Below are several entries. Transcribe exactly those lines that fall from the one with "For every named" through the one with "Türkçe (358, 1278)", end lines included.

(Stored data)
====

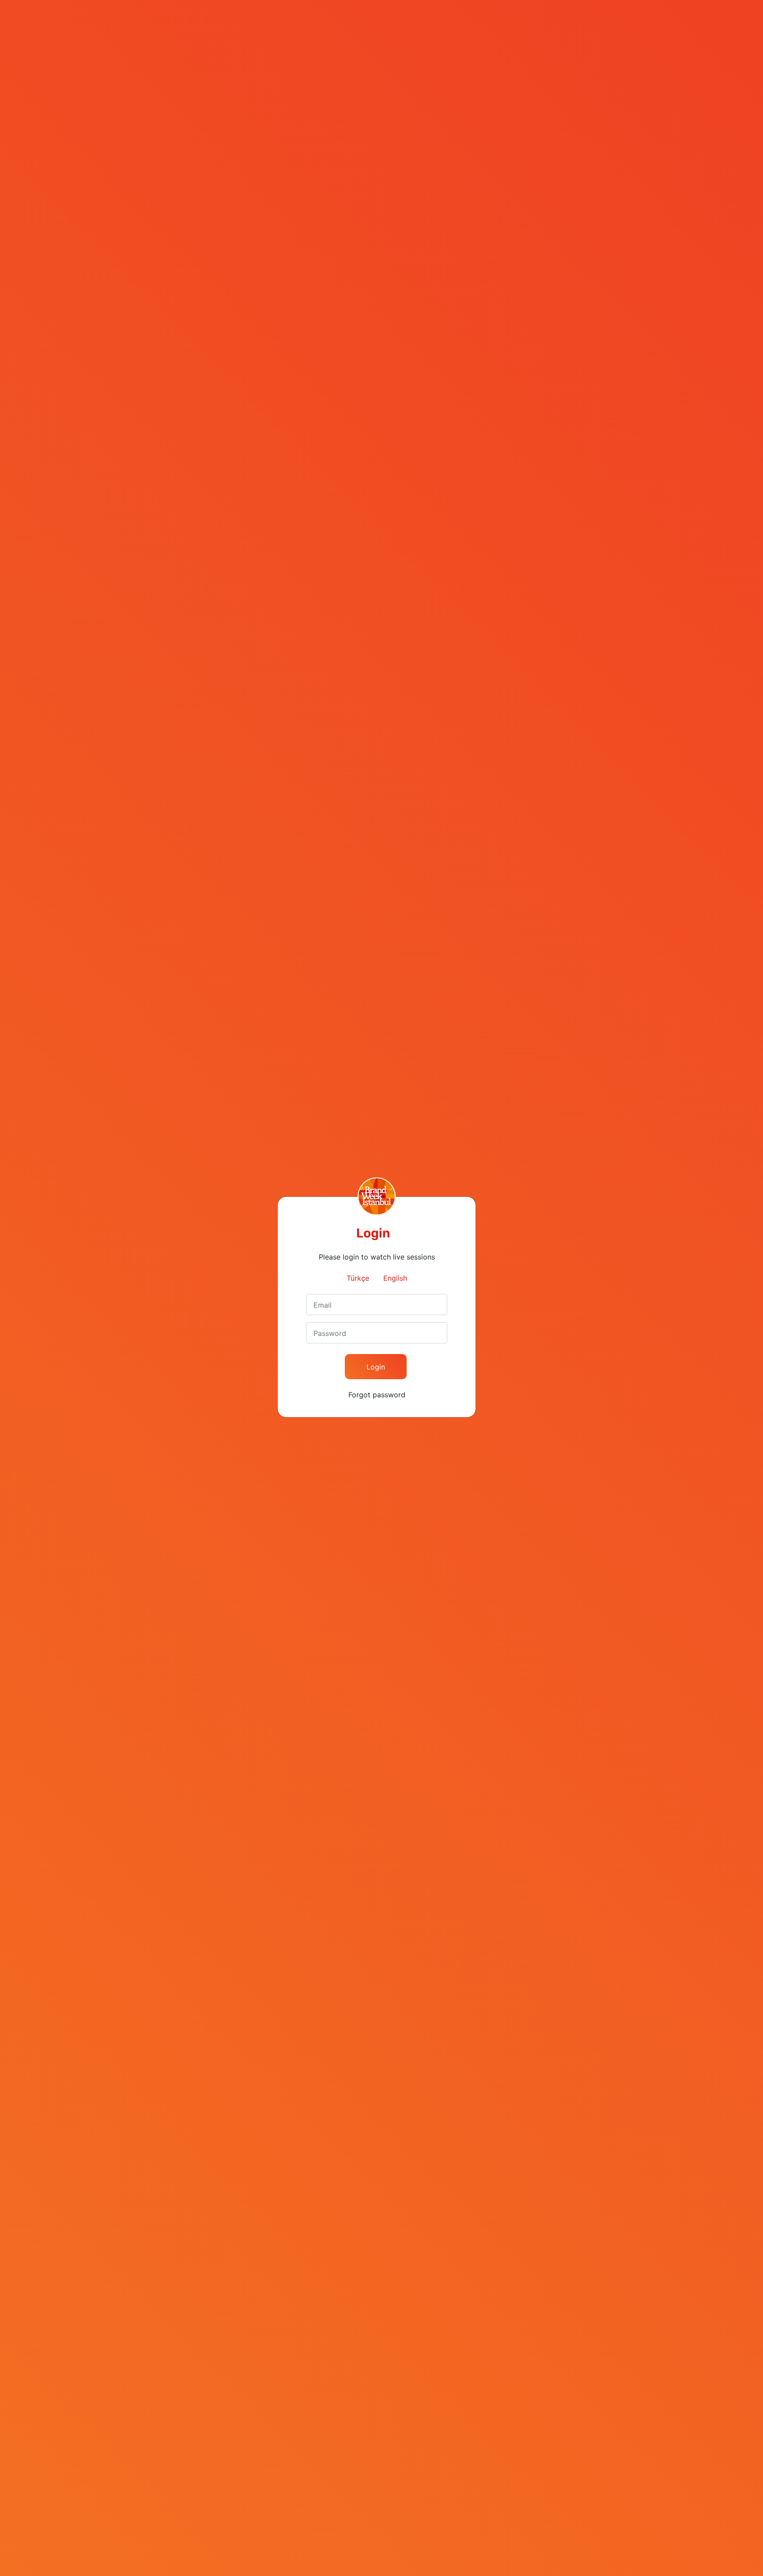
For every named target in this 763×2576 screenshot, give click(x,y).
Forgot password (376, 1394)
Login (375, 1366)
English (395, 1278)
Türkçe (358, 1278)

====

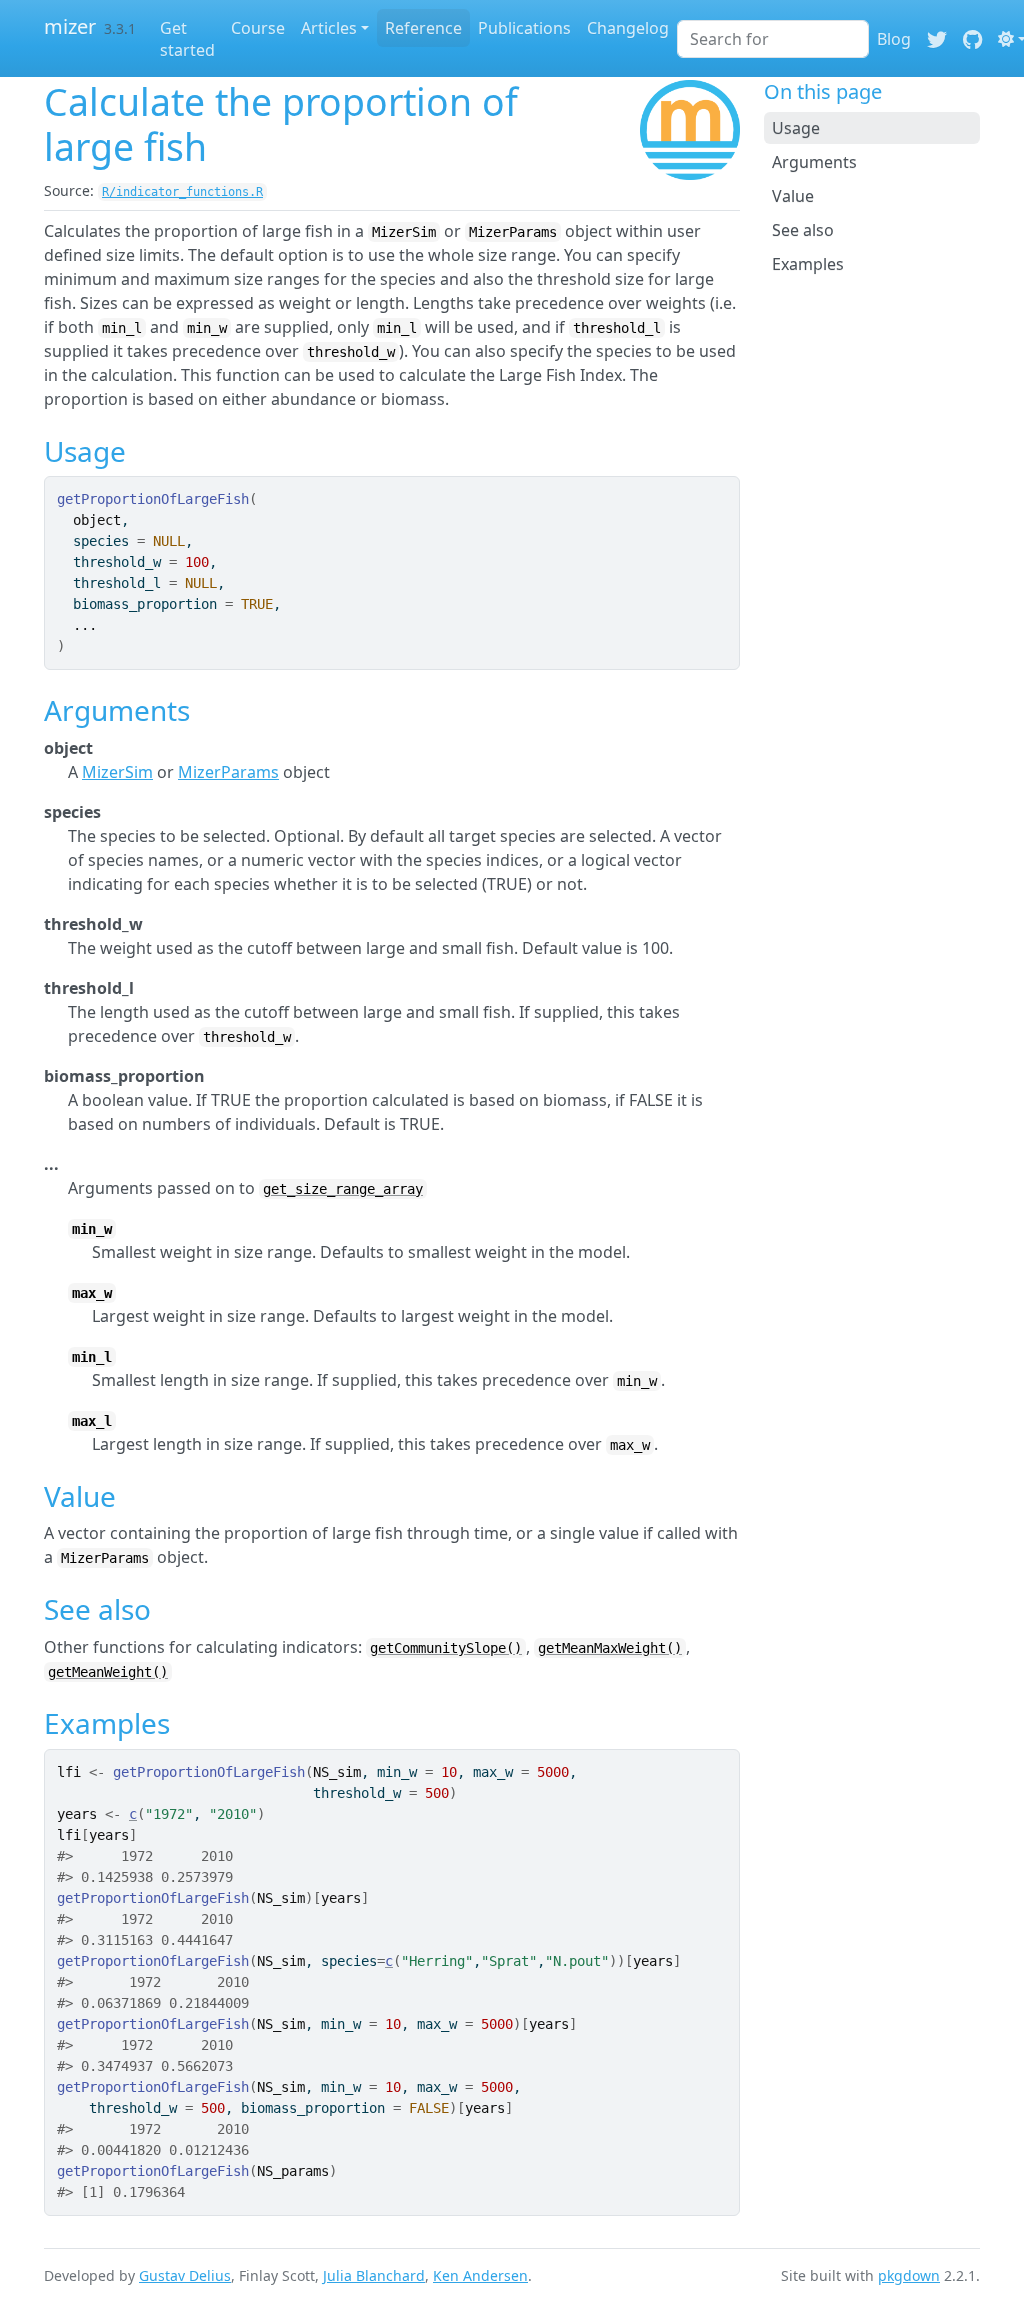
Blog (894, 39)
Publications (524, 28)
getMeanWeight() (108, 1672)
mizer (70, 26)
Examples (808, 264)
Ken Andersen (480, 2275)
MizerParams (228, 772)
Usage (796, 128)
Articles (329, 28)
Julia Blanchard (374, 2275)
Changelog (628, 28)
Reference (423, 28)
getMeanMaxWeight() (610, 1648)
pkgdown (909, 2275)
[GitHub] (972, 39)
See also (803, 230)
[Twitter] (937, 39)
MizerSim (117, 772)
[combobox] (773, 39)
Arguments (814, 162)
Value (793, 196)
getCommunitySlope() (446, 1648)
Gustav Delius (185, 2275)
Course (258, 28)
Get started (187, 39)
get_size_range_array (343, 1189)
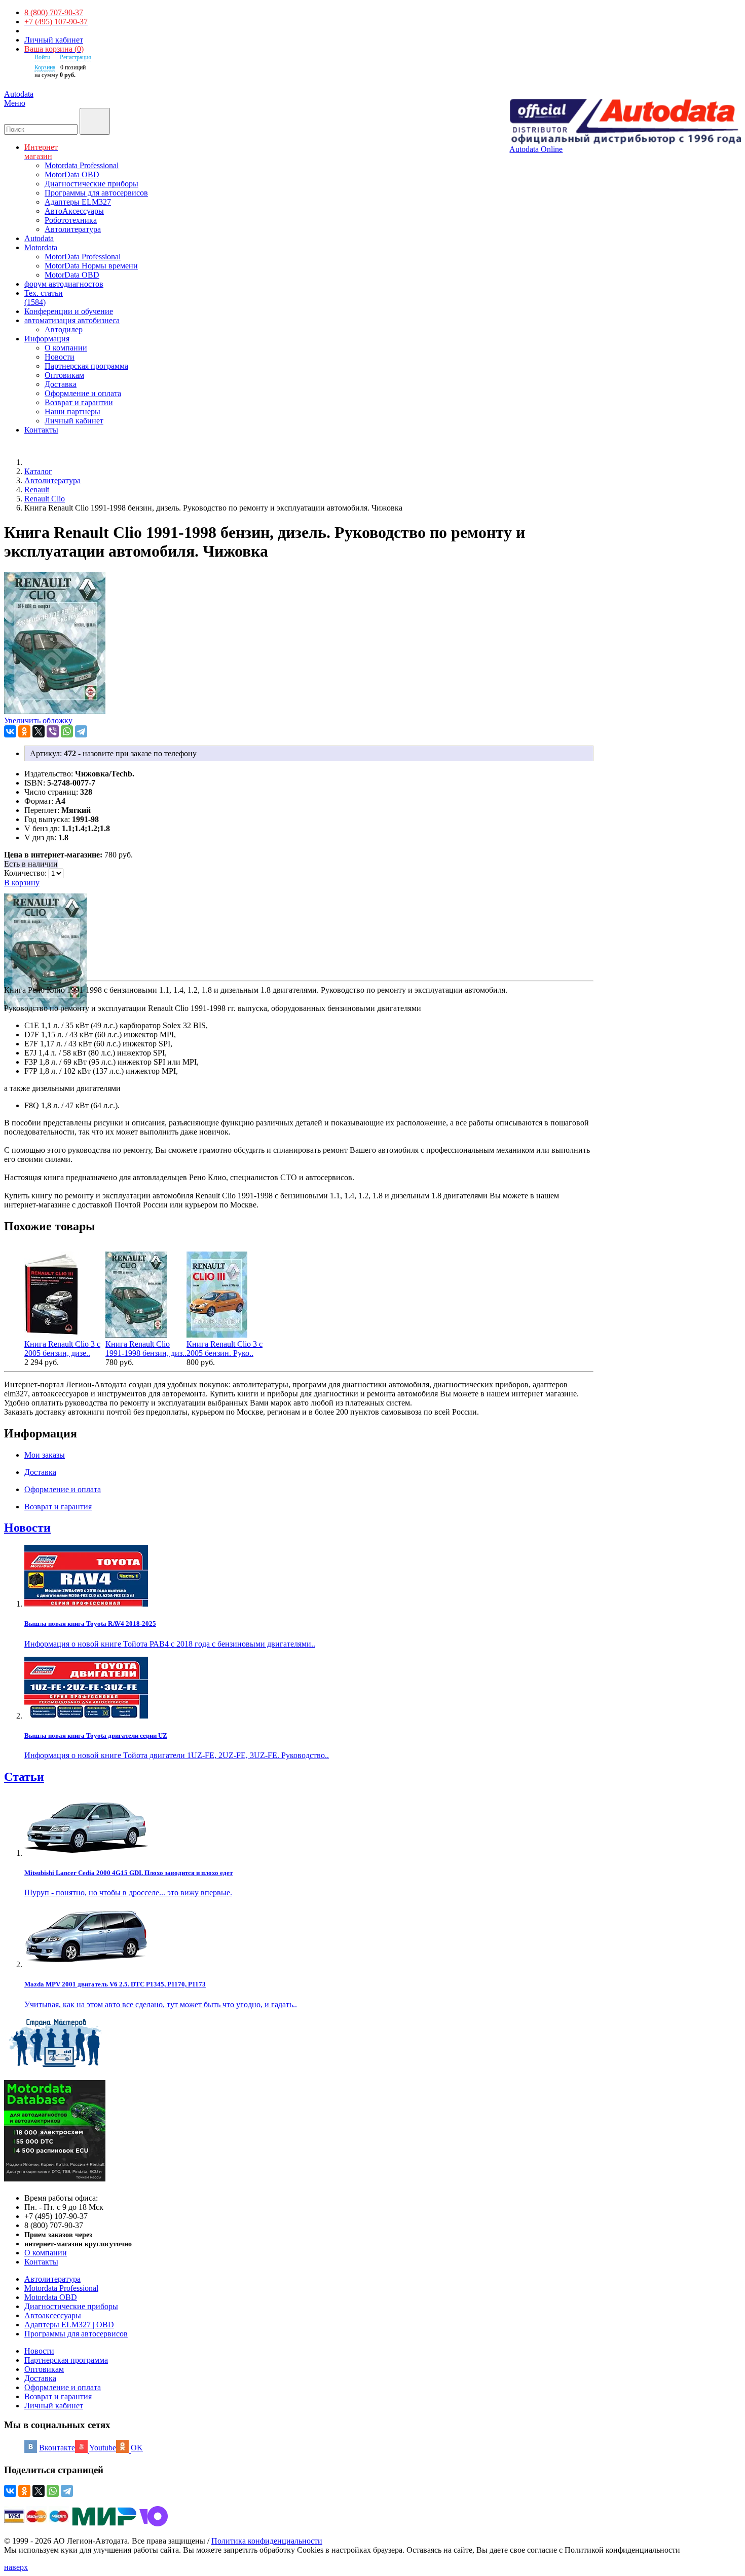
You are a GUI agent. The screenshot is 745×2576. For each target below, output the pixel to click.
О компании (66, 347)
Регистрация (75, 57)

====

Completed exercise>
For every named target in this 763×2576 screenshot, give click(x,y).
Forgot password (376, 1394)
Login (375, 1366)
English (395, 1278)
Türkçe (358, 1278)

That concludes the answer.